Saudi Arabia’s Public Investment Fund (PIF) has signed a deal to buy 40% of Selfridges Group for an undisclosed sum.
This was the stake previously owned by Austrian company Signa Group, which filed for ‘self-administered restructuring’ in the Austrian courts in November 2023, and led to the downfall of WiggleCRC, the sports retailer, amongst others.
The remaining 60% is owned by Central Group, a Thai conglomerate, which bought Selfridges for £4bn in 2021 from the Weston family. It has been said that the new partnership will aim to “accelerate growth” and “unlock further value in Selfridges”. The Weston family put it up for sale after the death of W Galen Weston in 2021. The Westons still own Primark and Fortnum & Mason (which is probably as diverse a range of stores as you can get).
Selfridges has been named the best department store in the world four times.
Perhaps riding on that name, the Thai and Austrian former-owners loaded the company with more than £1.7bn of debt. This forced redundancies at head office and in some stores to improve efficiency.

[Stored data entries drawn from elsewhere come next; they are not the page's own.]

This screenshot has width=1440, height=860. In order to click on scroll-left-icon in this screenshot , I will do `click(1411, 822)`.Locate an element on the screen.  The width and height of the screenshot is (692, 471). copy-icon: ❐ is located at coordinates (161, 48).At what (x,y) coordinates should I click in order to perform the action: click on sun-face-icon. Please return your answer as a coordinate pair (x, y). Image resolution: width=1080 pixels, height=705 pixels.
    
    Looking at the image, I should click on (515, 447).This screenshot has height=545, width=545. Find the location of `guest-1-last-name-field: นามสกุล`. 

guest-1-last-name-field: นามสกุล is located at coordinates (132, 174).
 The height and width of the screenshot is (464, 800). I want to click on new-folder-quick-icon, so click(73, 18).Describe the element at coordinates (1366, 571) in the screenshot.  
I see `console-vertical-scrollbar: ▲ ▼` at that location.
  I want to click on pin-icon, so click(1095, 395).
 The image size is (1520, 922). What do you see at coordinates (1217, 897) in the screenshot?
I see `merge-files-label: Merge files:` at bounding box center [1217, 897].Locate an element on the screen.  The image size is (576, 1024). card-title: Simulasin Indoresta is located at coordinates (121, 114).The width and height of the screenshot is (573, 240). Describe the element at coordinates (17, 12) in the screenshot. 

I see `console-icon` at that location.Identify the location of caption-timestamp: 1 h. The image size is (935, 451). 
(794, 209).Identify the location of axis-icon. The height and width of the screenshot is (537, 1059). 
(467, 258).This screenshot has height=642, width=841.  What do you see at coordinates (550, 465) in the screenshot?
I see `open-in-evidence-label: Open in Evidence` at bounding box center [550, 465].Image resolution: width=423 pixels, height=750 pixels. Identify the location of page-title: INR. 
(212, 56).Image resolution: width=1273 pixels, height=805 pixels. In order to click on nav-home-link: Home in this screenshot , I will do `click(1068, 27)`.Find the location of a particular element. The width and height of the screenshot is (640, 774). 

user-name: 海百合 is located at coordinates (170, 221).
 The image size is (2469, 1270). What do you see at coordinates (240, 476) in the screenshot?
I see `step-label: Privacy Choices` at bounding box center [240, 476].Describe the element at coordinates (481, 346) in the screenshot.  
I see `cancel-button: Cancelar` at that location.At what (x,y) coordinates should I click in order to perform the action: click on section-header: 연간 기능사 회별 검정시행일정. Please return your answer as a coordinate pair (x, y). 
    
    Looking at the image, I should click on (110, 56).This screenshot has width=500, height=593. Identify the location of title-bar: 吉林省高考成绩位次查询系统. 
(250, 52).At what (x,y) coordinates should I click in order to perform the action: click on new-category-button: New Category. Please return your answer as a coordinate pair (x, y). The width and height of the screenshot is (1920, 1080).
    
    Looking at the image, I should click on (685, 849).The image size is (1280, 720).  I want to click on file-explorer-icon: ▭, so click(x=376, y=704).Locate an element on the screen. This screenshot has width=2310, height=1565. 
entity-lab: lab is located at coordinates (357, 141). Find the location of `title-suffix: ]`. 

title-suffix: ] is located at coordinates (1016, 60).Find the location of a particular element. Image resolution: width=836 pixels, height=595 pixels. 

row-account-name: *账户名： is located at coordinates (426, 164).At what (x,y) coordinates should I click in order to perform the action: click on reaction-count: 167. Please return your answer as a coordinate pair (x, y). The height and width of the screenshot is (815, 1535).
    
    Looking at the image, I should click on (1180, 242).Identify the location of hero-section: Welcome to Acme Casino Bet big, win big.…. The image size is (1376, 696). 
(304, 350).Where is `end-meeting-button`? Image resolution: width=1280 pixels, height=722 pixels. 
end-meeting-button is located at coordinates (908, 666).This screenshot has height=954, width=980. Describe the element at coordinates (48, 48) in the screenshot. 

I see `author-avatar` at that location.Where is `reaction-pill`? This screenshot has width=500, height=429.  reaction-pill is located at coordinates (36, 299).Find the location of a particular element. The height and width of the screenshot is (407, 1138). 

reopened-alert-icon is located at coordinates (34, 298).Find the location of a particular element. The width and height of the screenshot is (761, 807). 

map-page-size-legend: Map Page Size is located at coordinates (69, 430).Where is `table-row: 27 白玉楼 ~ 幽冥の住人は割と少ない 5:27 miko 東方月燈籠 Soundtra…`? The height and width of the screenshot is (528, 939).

It has also emerged that the value of Selfridges’ property portfolio was slashed by more than half a billion pounds last year. Their property holding company shows that its £3.1bn of assets were marked down by valuers by £639m. The aforementioned £1.7bn of loans are secured against their freehold property.
Despite a downturn in the department store and luxury sector, Selfridges has outperformed the market. Their Chief Executive recently left the business, and is being replaced by Andre Maeder, formerly of the German KaDeWe department store, which was also owned by Signa.
It is believed that PIF have £550bn of assets, driven by their oil wealth. They already own Newcastle United, 20% of Aston Martin, 3% of Uber and 8% of Saudi Aramco, and a stake in Heathrow Airport. The fund is controlled by crown prince Mohammed bin Salman.